I love the way Doug Hibbard labels the roofing materials needed for a church replant, stout, and he’s not talking about how sturdy or durable they are. He means the cost. Tippling Calvinists probably drool when running across this word but there’s nothing about beer in this one. Doug’s use is so thoroughly southern here that it’s not in many of the dictionaries. Nothing new there. The rest of the country is always trying to catch up with southern-speak.
Dave Miller, taking a break from planning a splendid pastor’s conference, blogs that “The detritus of a forced Moore termination would be thermonuclear.” I get the movie theme and I like the word but would respectfully decline the estimate of the level of destruction.
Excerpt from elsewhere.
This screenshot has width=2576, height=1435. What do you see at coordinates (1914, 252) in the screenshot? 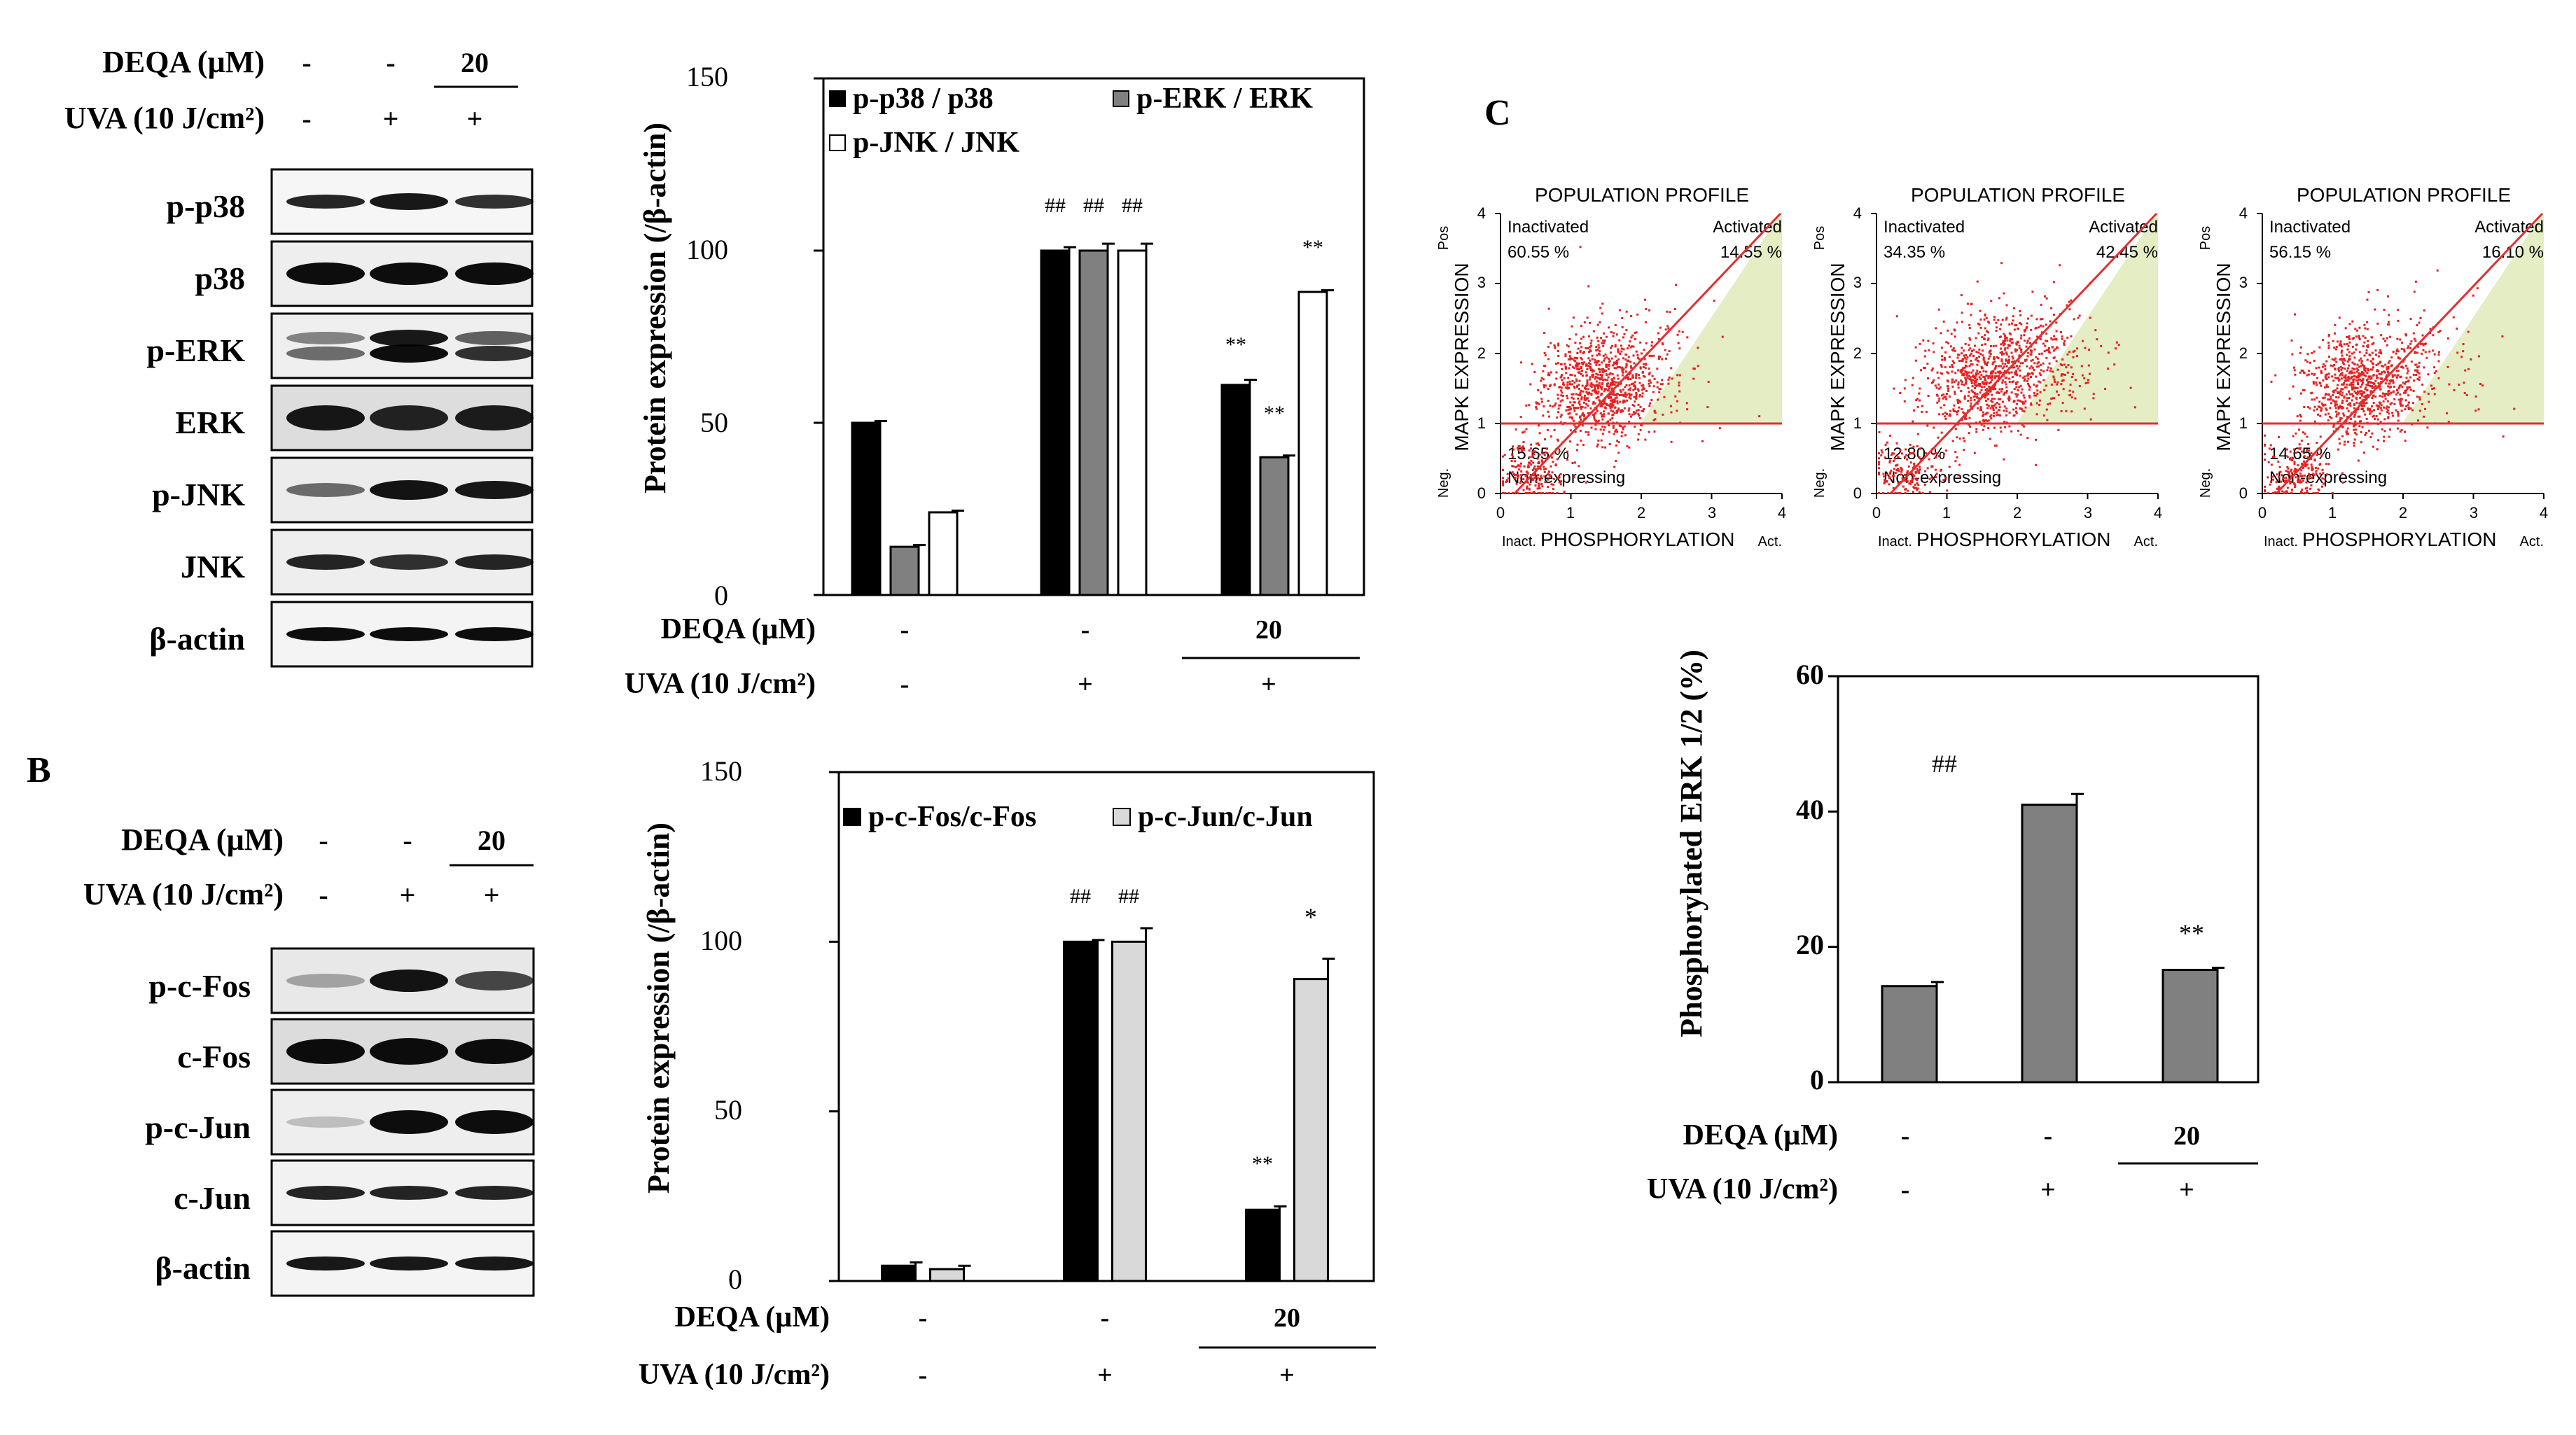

Jim Perry is no lover of Concord grape jelly, we learned this week. PB&J-loving preschoolers are unliking Jim by the hundreds. But perhaps he would like to see some concord amongst us SBC tribalists, as in rapprochement. So would I, but I suspect that to do so we may have to overlook pedantic comments. After all, most of us parsons are habitual pendants.
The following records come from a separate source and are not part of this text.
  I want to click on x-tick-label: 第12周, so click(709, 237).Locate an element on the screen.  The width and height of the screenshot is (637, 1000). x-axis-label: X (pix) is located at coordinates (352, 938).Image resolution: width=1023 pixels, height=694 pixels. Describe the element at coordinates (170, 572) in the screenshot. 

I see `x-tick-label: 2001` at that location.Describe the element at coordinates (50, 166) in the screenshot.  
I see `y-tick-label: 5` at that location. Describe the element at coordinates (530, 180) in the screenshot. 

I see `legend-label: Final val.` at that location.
The estimable Tarheel writes, “Perhaps it time for Dr. Graham and Prestonwood BC to abjure the tactics of intimation that they have employed??” I’m with you, bro. An abject abjuration would be nice but I don’t think it’s in the mega DNA to do that.
One writer laments “the fact is that the weekly hour of Bible didaction is hardly the time-honored tradition that it used to be.” He assails the label “Sunday School,” a “remnant of a bygone era.” Indeed. Sadly we often treat church members as if they are all autodidacts concerning the Bible, preferring the latest cutesy and faddish subjects rather than Bible and doctrine.
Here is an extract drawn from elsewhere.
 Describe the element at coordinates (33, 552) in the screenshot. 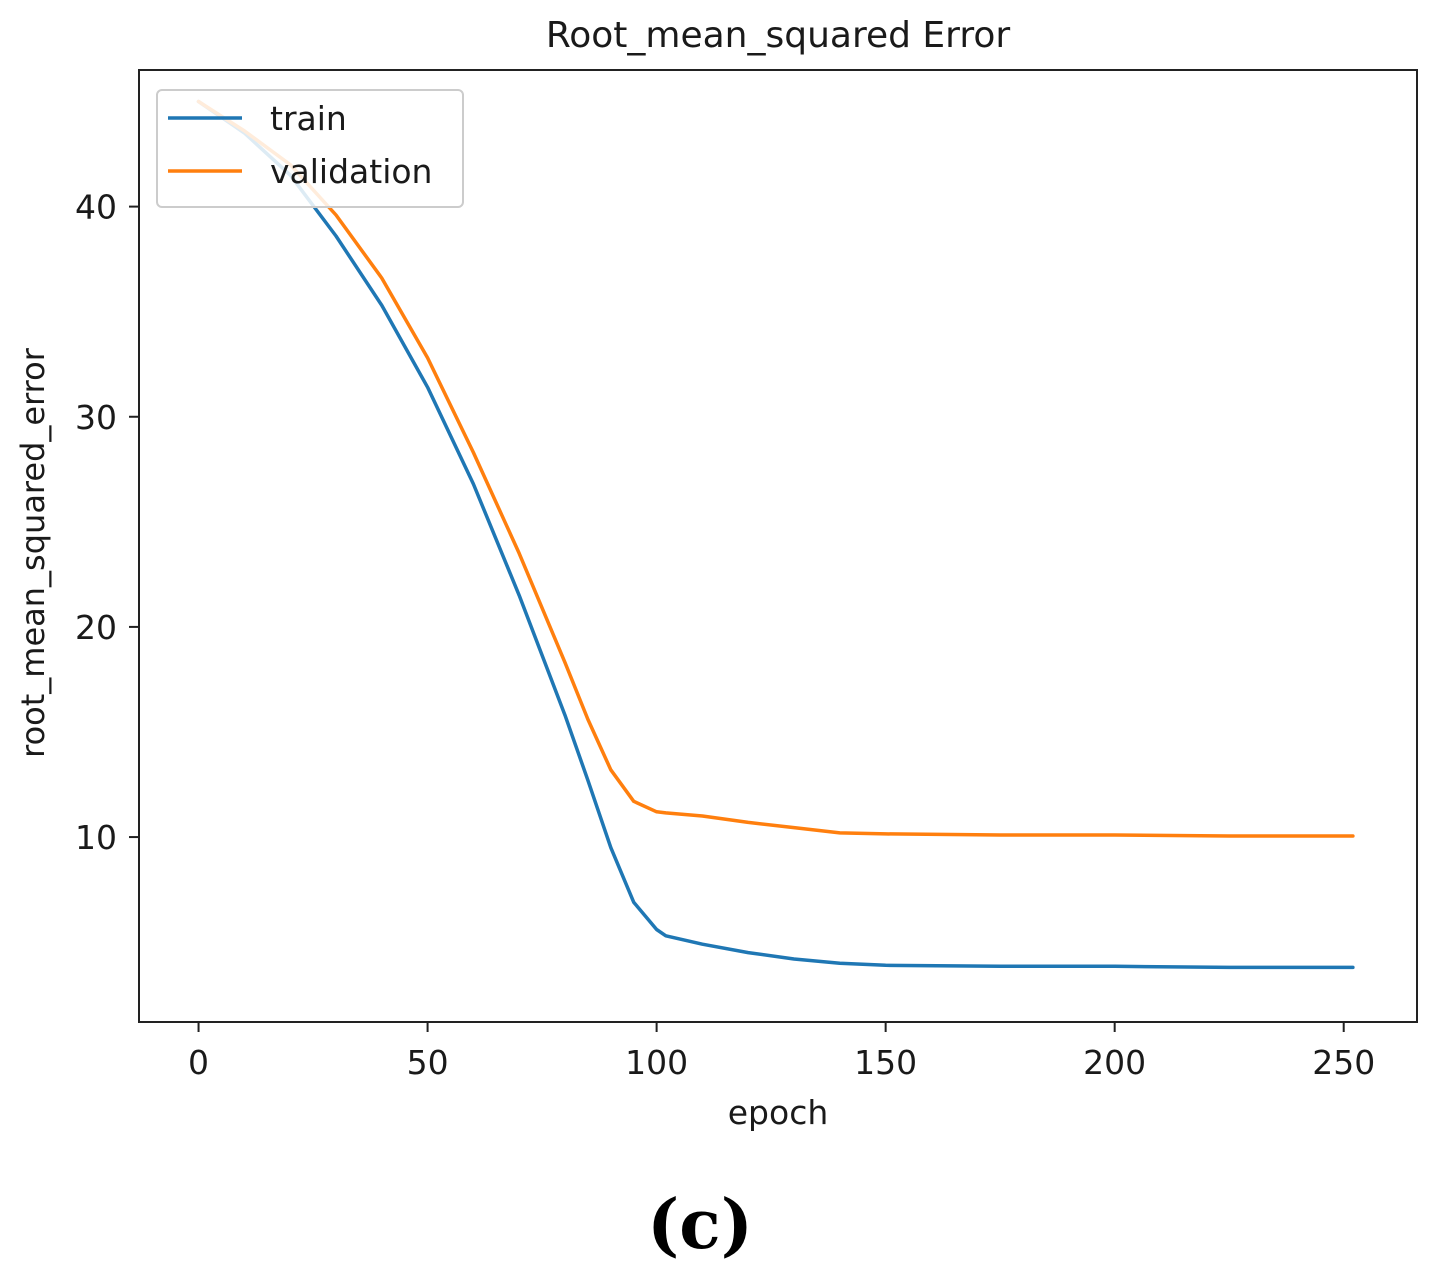

I see `y-axis-label: root_mean_squared_error` at that location.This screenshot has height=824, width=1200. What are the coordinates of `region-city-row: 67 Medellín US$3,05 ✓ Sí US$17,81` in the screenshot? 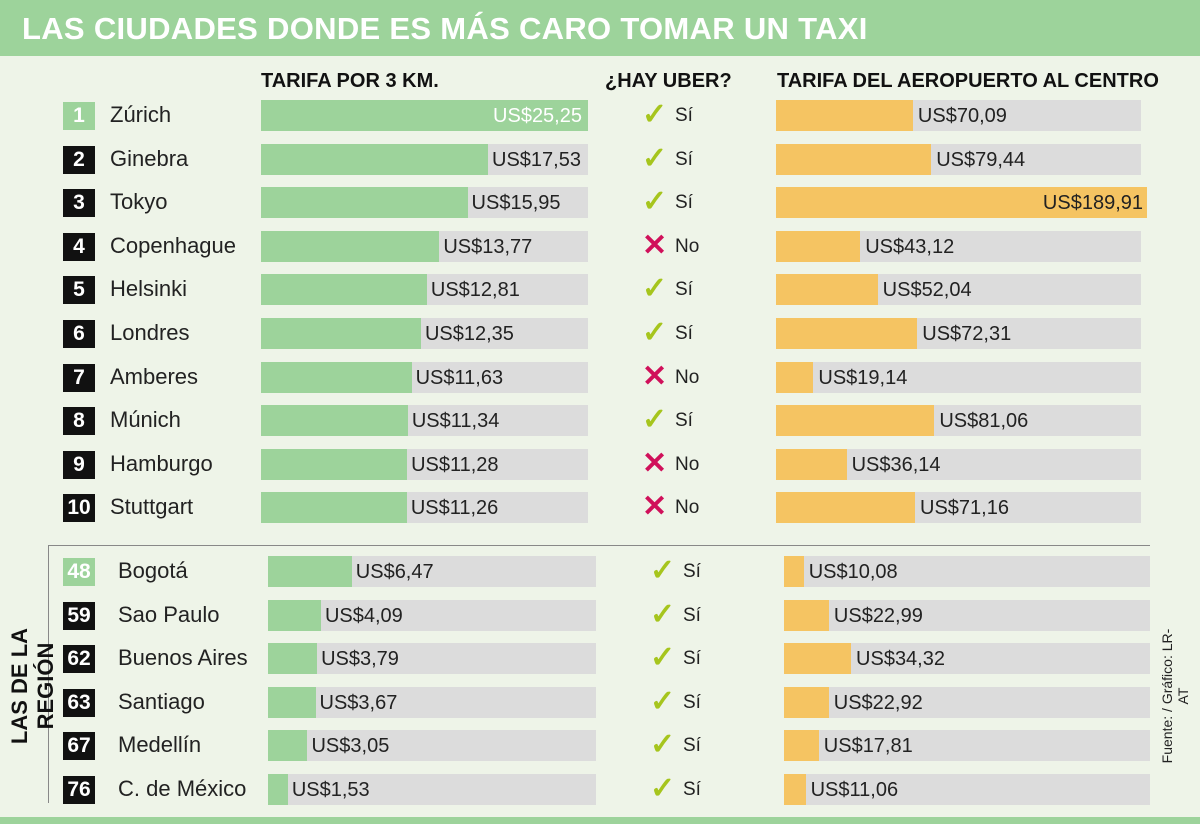 It's located at (600, 745).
Anonymous commenters label one writer a jingoist who offers tirades. Sadly, not a few SBCers are jingoists, a poor substitute for one who proclaims the words of God, but I’m not so concerned about tirades. Every Baptist preacher ought to be stirred up for an occasional tirade.
Any article whose first sentence is, “In my mind pastors are fat” looks like it’s worth reading to me. Deep inside, author Griffin Gulledge gets around to dysmorphic. It might be a bit of self-disclosure but dys- anything (dysfunctional, dyspepsia, dysphemism, etc.) is like a magnet to me. Total depravity, I suppose.
Perhaps we need a break from all ERLC all of the time. It’s nearly three months until the annual meeting.